Mein "Cordon Bleu": Das Fleisch genauso knusprig wie die Panier, ich schiebe jeden zweiten Happen zur Seite. Eigentlich ist es ein knorpeliges Schnitzel aus Schweinsleder, denn den Käse suche ich vergeblich, da hilft auch kein Drücken oder Quetschen. Als Beilage gähnende Leere bzw. extra Tellerfläche. Mein sogenannter "Kleiner Gemischter Salat" - der verspätet von drei schwitzenden Kellnerinnen serviert wird - nötigt uns einen weiteren Tisch anzudocken, welchen er dann auch komplett bedeckt. Die Bandscheiben springen mir aus der Wirbelsäule bei dem Versuch, über den Teller gebeugt, an eine Tomatenscheibe zu kommen.
"Gnocchi Quattro Formaggi": Meine verstorbene Grossmutter hat so ein glibberiges Saucen-Gericht seinerzeit immer als "geil" bezeichnet (lange bevor das Wort sinnentfremdet Einzug in den jugendlichen Sprachgebrauch hielt). Gemeint hat sie damit, dass eine Speise üppig bzw. sehr fettig war. Und diese Knotschi (wie sie manchmal hier in Wien heissen) waren definitv GEIL, im grossmütterlichen Sinn. Ich koste bloss eines und mein Verdauungstrakt macht die Schotten dicht. Im Spass sage ich, dass wir vielleicht besser einen "Audi Quattro Formaggi" bestellen hätten sollen. Niemand findet das komisch.

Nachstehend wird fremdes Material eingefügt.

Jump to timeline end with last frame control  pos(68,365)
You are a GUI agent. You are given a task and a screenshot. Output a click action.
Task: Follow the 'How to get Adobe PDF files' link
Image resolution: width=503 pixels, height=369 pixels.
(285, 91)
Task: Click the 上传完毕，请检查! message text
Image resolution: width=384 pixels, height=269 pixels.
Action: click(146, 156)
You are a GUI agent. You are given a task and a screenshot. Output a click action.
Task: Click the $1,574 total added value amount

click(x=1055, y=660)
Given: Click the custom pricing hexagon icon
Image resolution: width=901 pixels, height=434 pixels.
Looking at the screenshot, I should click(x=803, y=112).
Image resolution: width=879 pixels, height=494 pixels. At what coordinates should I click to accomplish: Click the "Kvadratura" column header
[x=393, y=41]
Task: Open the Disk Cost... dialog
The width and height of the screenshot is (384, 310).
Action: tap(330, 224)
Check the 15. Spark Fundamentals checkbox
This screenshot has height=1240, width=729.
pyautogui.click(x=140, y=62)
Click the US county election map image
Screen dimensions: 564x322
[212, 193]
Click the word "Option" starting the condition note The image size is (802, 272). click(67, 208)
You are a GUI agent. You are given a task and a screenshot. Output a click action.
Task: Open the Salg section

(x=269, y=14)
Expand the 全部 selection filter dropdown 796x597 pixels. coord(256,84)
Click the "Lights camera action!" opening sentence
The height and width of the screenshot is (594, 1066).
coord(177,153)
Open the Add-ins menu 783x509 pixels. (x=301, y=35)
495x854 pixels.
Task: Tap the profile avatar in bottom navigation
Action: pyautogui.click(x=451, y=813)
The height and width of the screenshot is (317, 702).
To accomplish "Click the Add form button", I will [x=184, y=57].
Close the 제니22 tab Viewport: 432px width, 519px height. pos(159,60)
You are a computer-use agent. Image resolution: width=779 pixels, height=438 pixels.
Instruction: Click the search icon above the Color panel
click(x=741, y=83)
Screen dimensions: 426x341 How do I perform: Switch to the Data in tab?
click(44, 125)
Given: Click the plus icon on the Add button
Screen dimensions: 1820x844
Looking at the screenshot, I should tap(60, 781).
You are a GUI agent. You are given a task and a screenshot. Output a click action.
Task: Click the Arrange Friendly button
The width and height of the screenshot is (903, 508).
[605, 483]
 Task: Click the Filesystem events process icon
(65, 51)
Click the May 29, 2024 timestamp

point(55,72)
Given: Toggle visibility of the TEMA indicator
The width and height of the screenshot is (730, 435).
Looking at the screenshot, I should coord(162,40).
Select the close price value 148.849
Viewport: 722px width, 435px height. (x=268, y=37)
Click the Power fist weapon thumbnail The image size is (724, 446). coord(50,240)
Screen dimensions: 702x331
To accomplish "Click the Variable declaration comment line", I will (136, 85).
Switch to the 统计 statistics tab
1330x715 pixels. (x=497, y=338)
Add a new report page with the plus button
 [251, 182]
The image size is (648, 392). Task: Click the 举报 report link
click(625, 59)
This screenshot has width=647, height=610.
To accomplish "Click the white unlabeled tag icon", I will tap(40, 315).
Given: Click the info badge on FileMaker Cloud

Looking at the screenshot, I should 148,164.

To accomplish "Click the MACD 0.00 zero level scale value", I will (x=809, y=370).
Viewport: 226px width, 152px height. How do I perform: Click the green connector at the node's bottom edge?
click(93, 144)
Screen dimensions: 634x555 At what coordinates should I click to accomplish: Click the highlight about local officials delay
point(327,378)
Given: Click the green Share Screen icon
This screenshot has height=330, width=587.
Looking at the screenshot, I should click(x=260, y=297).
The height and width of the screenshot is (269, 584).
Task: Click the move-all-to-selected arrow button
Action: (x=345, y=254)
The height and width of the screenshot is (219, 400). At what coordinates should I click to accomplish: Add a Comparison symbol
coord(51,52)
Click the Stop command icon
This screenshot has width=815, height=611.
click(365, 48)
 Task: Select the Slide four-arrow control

Oma und Opa verschlingen indes gebackenes Gemüse. Schonkost für die arteriell Gehandicapten. Früher hätte ich da vielleicht noch gelästert, oder im günstigsten Fall ernährungswissenschaftlich beratschlagt. Heute weiss ich, dass man besser die Klappe hält. Mein Vater hat es mal so schön und völlig ohne Ironie auf den Punkt gebracht: "Ein alter Mensch braucht Fett". Naja, sollte sich das dann zukünftig - wie ich vermute - als totaler Blödsinn erweisen, brauchen wir uns zumindest über die Grab-Inschrift nicht den Kopf zerbrechen.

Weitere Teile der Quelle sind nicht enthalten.